12 Teraz zasiewy jego będą rosły w spokoju, winnice okryją się owocami, ziemia wyda plony, niebiosa dostarczą rosy. Daję to wszystko jako dziedzictwo Reszcie tego ludu.
13 I tak jak byliście, narodzie judzki i narodzie izraelski, przekleństwem wśród narodów, tak, [gdy] was wybawię, będziecie błogosławieństwem*. Nie lękajcie się, niech wasze ręce nabiorą siły!»
14 Tak mówi Pan Zastępów: «Jak ścigałem was nieszczęściami, kiedy przodkowie wasi przyprowadzali Mnie do gniewu - rzekł Pan Zastępów - i nie żałowałem tego,
15 tak teraz zamierzam świadczyć dobro Jerozolimie i narodowi judzkiemu, nie lękajcie się!
16 A takie przykazania powinniście zachować: Bądźcie prawdomówni wobec bliźnich, w bramach waszych ogłaszajcie wyroki sprawiedliwe, zapewniające zgodę!
17 Nie knujcie w sercu zła względem bliźnich, nie przysięgajcie fałszywie, gdyż tego wszystkiego nienawidzę» - wyrocznia Pana.
18 I Pan Zastępów skierował do mnie to słowo:
19 «Tak mówi Pan Zastępów: Post z czwartego, post z piątego, post z siódmego i post z dziesiątego miesiąca niech się zamieni dla narodu judzkiego w radość, wesele i święto przyjemne*. Ale miłujcie prawdę i pokój!»
20 Tak mówi Pan Zastępów: «W przyszłości przyjdą ludy i mieszkańcy wielu miast.
21 Mieszkańcy jednego miasta, idąc do drugiego, będą mówili: Pójdźmy zjednać przychylność Pana i szukać Pana Zastępów! - i ja idę także».

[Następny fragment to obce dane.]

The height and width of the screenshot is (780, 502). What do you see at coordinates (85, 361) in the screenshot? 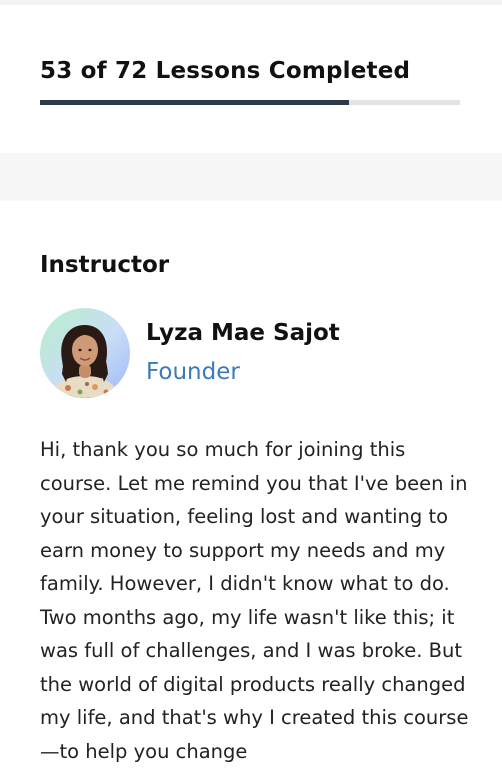
I see `instructor-photo` at bounding box center [85, 361].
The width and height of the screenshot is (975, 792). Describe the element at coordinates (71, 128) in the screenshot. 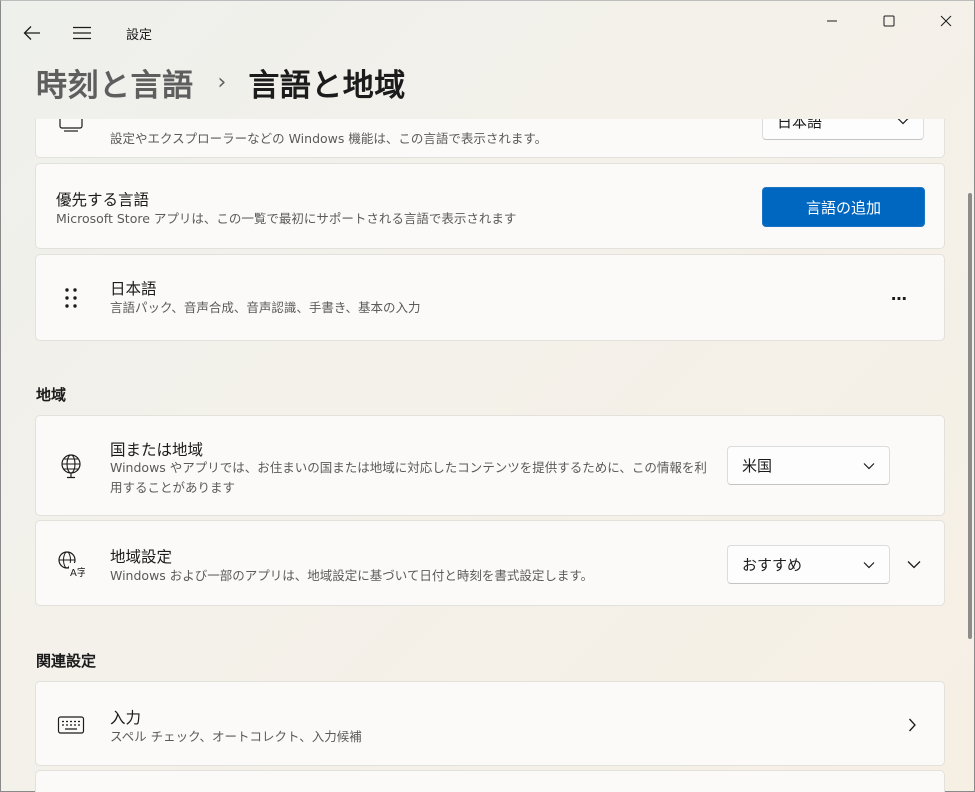

I see `display-language-icon` at that location.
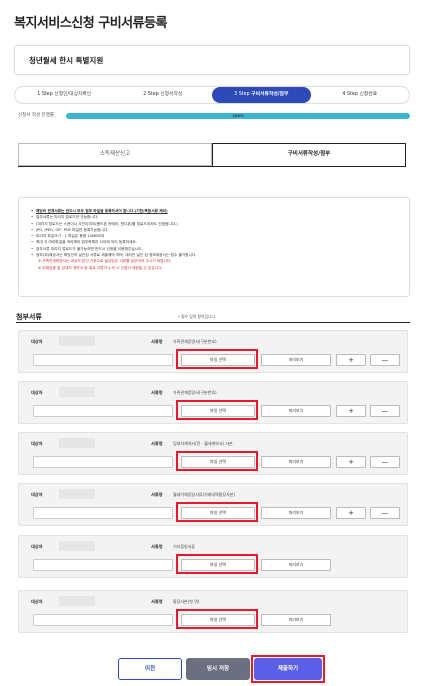 This screenshot has width=423, height=686. I want to click on attach-section-title: 첨부서류, so click(29, 317).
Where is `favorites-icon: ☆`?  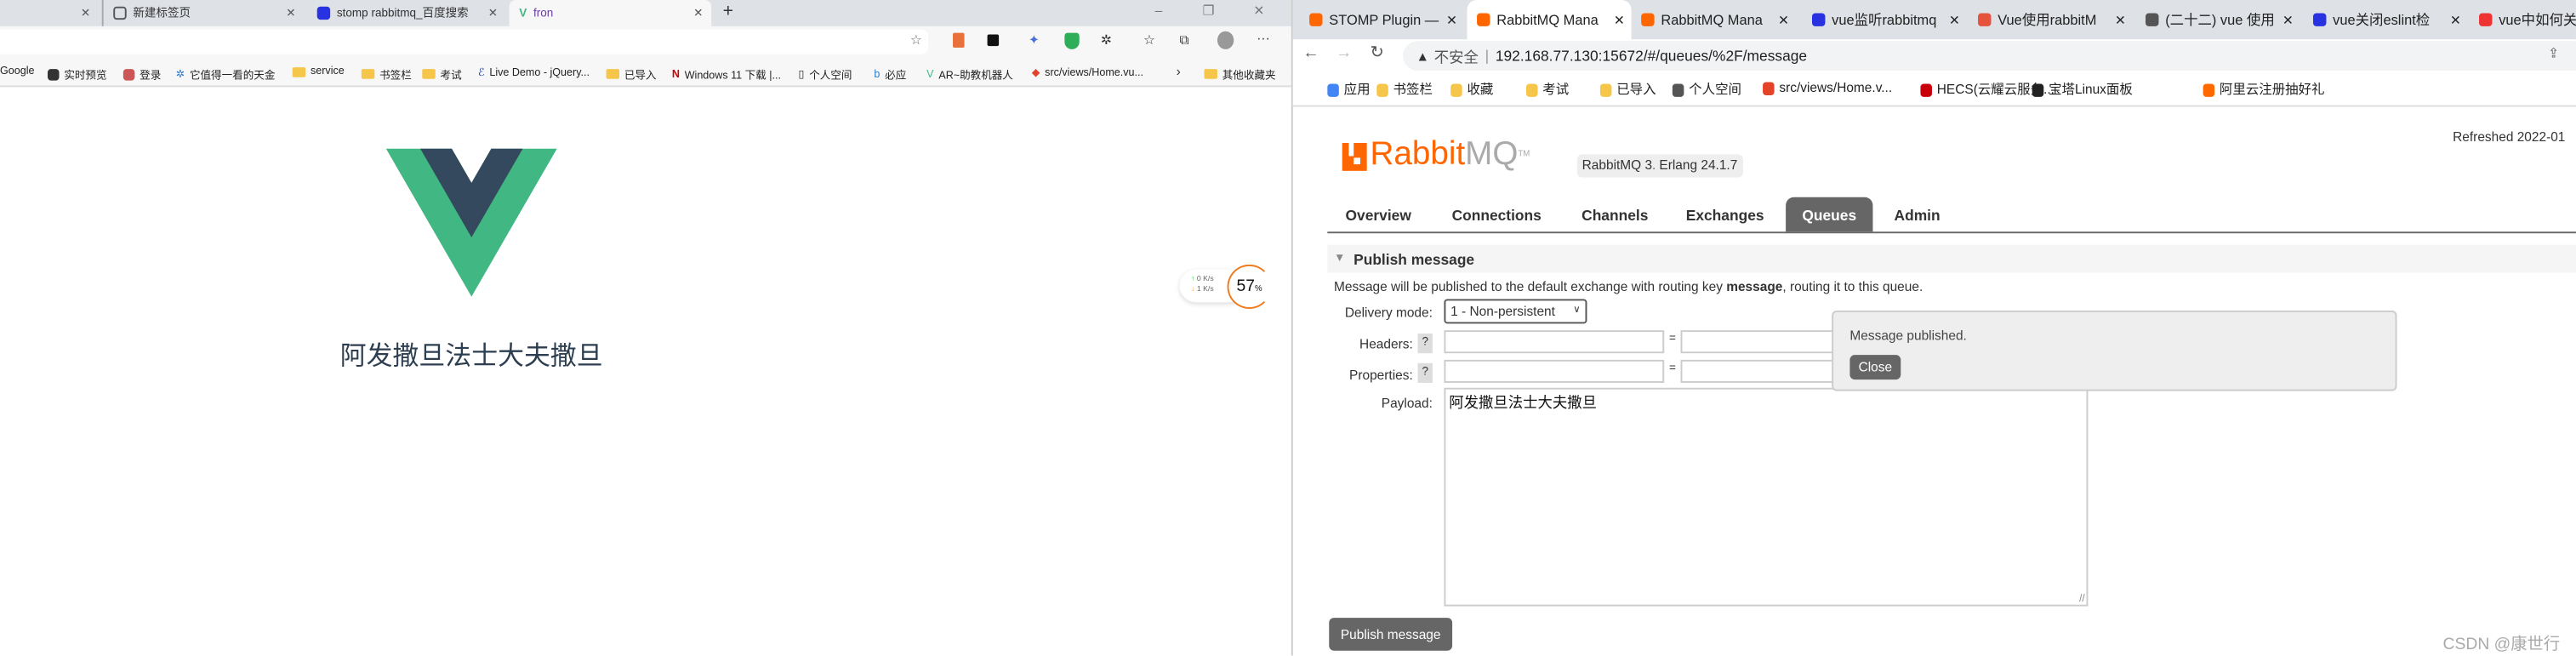 favorites-icon: ☆ is located at coordinates (1149, 40).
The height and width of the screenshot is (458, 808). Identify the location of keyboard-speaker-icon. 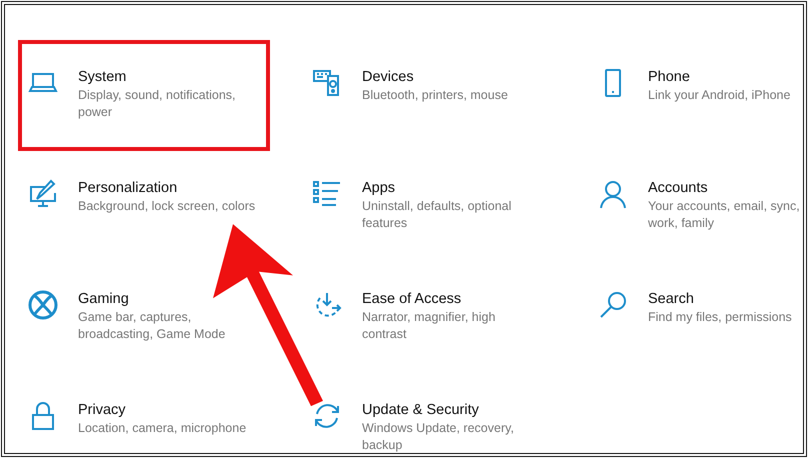
(327, 83).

22 I tak liczne ludy i mnogie narody przychodzić będą, aby szukać Pana Zastępów w Jeruzalem i zjednać sobie przychylność Pana.
23 Tak mówi Pan Zastępów: «W owych dniach dziesięciu mężów ze wszystkich narodów i języków uchwyci się skraju płaszcza* człowieka z Judy, mówiąc: Chcemy iść z wami, albowiem zrozumieliśmy, że z wami jest Bóg*».